▸ **Excerpt to read**
* start *

However, Joseph Schildkraut, the popular star of Yiddish
theatre, Broadway and Hollywood, subleased the Bronx Art
Theatre from Stavrov for five years, as a sixtieth
birthday present for his father Rudolph, whose fame on
the Yiddish stage was greater than his son's though a
stranger to the general audience. About the Bronx
location, Joseph wrote, "Its distance from the heart of
the theatre district did not deter Father's admirers --
and they were numerous. Here they could see him once
more in his whole repertory, from Shakespeare to modern
farces."
In September, 1925, the Schildkraut Theatre opened with
Ossip Dymov's The Singer of His Sorrows, starring
Rudolph and directed by Joseph. At the time the play
was a great success in Bucharest, Rumania, where it was
well-adapted and directed by Joseph Buloff for his Vilna
Troupe, and ran for over three hundred performances,
Buloff in the lead role.
Financially though, the greatest triumph for the
Schildkrauts at the Bronx Art Theatre was Dymov's Bronx
Express, which ran for a year before going on tour.
Rudolph played an overworked button maker who falls
asleep on the subway after a hard day's work in the
factory, and dreams he's rich and on vacation in
Florida.
The Schildkrauts had the good fortune to use Boris
Aronson for costumes, lighting and set design. So
involved was Aronson with the overall production that he
is credited as co-director.
According to Joseph Schildkraut their most favorite play
was August Strindberg's Sheet Lightning, which he
directed, influenced by having seen the legendary Max
Rheinhardt's version in Berlin.
Once again however the Bronx Art Theatre went dark, soon
after the following notice appeared in the Jewish
Theatrical News of March 23, 1926:
Schildkrauts To Close
Theatre
Rudolph and Joseph
Schildkraut, father and son, will close the Schildkraut
Theatre, 2135 Boston Road on April 19, 1926, and go to
Hollywood, California, where they will perform together
in Young April, a motion picture to be produced
by Cecil B. DeMille. The Schildkraut Theatre may not
reopen in the fall.
Once more Boris Aronson was at liberty, but he soon
joined Maurice Schwartz's Yiddish Art Theatre at its new
home on Second Avenue and E. 12th Street. Aronson
designed the sets and costumes for its maiden
performance on November 18, 1926 of Abraham Goldfadden's The
Tenth Commandment. The association didn't last long
as Aronson then went to work for Eva LeGallienne at the
Civic Repertory, his next step up the ladder.

* end *

▸ **Material provided**
* start *

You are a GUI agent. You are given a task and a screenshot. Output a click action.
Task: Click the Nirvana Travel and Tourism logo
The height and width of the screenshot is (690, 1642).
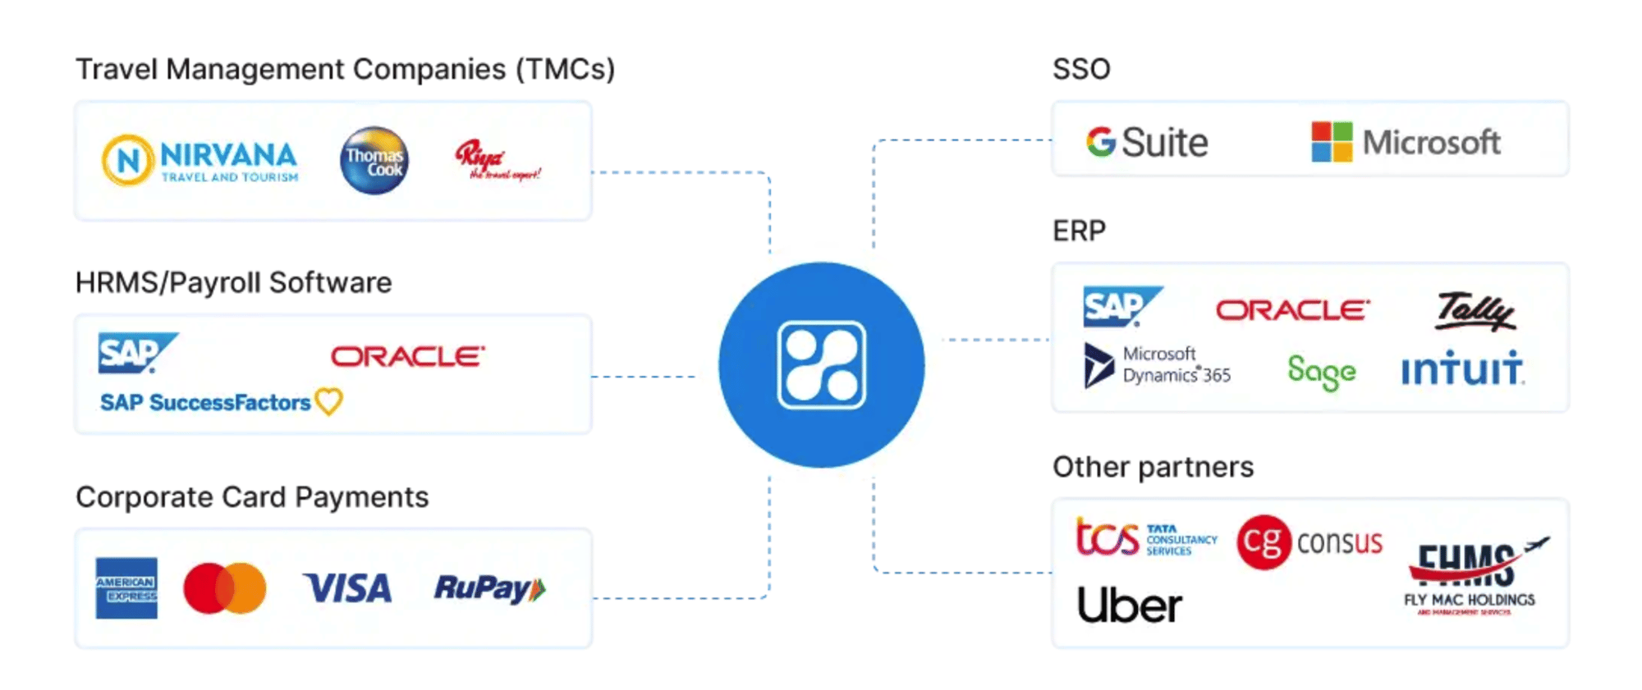[200, 160]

* end *

▸ **What the exercise asks**
For each statement below, say yes or no according to the Schildkraut Theatre passage, and quote the words from it that settle the matter.
1. The Schildkraut Theatre opened in September 1925 with a play that Joseph directed.
2. Bronx Express closed after only a few weeks.
3. Boris Aronson handled only the costumes for the Schildkrauts.
The material above stands apart from the Schildkraut Theatre passage.

▸ **Solution for this task**
1. Yes: "In September, 1925, the Schildkraut Theatre opened with Ossip Dymov's The Singer of His Sorrows, starring Rudolph and directed by Joseph."
2. No: "which ran for a year before going on tour."
3. No: "The Schildkrauts had the good fortune to use Boris Aronson for costumes, lighting and set design."